It's not a contest, I don't know how anyone could let such a provably mathematically inferior class through a revision - it's like they didn't even read it.

I really like the flavor of the Arcane Archer - but you can be a Cleric Archer with exactly the same schtick and be superior in all ways.

-Frank


----------



## Pax (Oct 23, 2003)

Consider a Theurge/Arcane Archer.  If you're looking pre-=epic only, you don't need more than, what, 5 levels of AA?

Wizard(3)/Cleric(3)/Theurge(7)/Fighter(2)/AA(5)

10th level caster on both fronts, +3 arrows, Imbue, and up to 5th level Wizard *and* Cleric spells.
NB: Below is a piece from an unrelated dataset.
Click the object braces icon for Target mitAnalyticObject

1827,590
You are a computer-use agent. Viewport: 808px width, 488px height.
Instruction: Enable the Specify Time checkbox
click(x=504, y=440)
At epic levels, you can go with:

ECL 25:
Wizard(3)/Cleric(3)/Theurge(10)/Fighter(4)/AA(5)
  ... gain specialisation; caster level goes to 13 for both types, giving access to 7th level spells

ECL 30:
Wizard(5)/Cleric(5)/Theurge(10)/Fighter(4)/AA(6)
  ... up to caster level 15, and 8th level spells, for each class.  Plus whatever it is AA's get at 6th level.

ECL 35:
Wizard(7)/Cleric(7)/Theurge(10)/Fighter(4)/AA(7)
  ... now you've got 9th level Wizard and Cleric spells, and +4 arrows for free.

ECL 40:
Wizard(7)/Cleric(7)/Theurge(10)/Fighter(4)/AA(10)/[something epic](1)
  ... just to be complete.


----------



## Li Shenron (Oct 23, 2003)

I wonder if there has never been any FAQ or SA about the Imbue Arrow ability, because I had this kind of doubts since 3.0 anyway. Without any official help, I don't know how to play it.
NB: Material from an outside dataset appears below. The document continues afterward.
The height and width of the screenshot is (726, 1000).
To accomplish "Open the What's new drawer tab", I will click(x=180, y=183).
I don't think cones and lines should be suitable for this ability, since they are "originated at the caster" rather than "centered at the caster", so how would for example a line be "centered when the arrow lands"? Should it be so that the arrow is in the centre of the line? Both kinds of areas are very directional and to adjudicate them is not obvious as it would be for a burst or emanation or cylinder effect.
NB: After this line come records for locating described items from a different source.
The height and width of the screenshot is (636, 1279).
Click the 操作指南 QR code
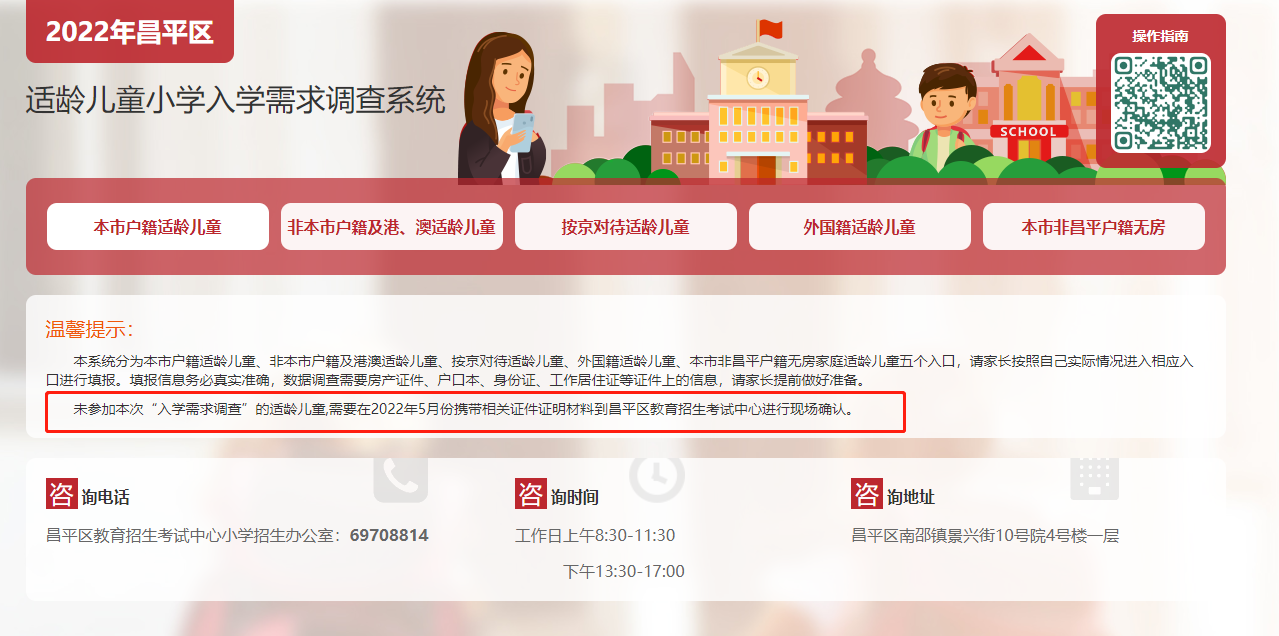1161,102
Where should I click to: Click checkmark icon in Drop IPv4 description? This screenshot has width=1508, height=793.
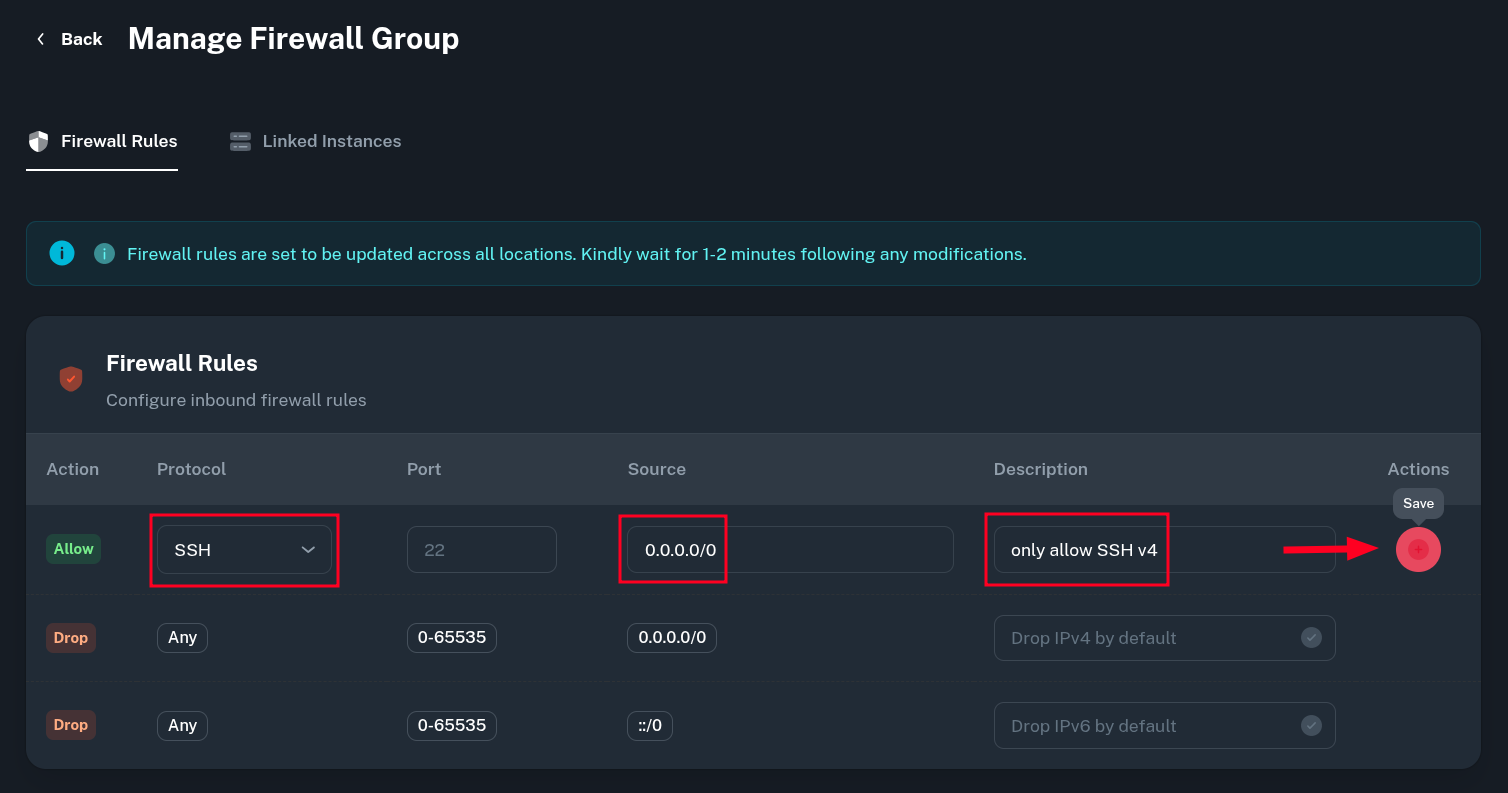click(1310, 638)
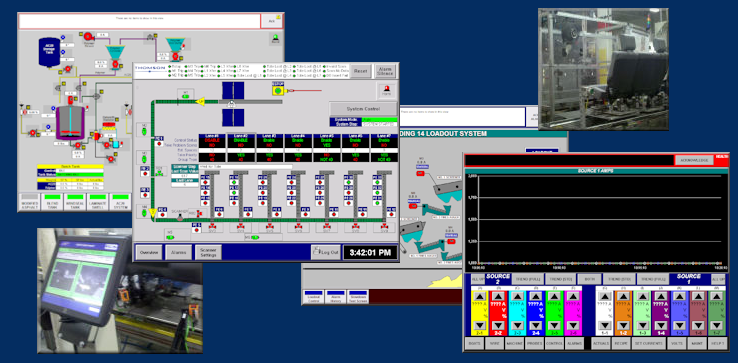The image size is (738, 363).
Task: Toggle the Lane #1 DISABLE control status
Action: coord(212,141)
On the other hand, touch spells would have made very good sense to be usable with Imbue Arrow, but the description clearly rule them out (they are not area spells). Probably they ruled them out on purpose being "scared" that it would lead to some cheesy tactics? Don't know, but given the high pre-requisites to Arcane Archers (which basically limits a lot your spellcaster's levels, that is how many spells you can apply to this feature), I think Imbue Arrow is worth very very little. You can probably find a few spells which are indeed easily exploitable and you'll often imbue them whenever you can, but it's definitely not the reason why to take this PrCl at the moment.


----------



## DrSpunj (Oct 23, 2003)

Frank & Pax: While I appreciate your comments, this thread is not entitled "What's the most powerful Archer build?". I started this thread because the Imbue Arrow ability didn't seem to be worth much and I wanted to make sure I wasn't missing and/or misinterpreting something.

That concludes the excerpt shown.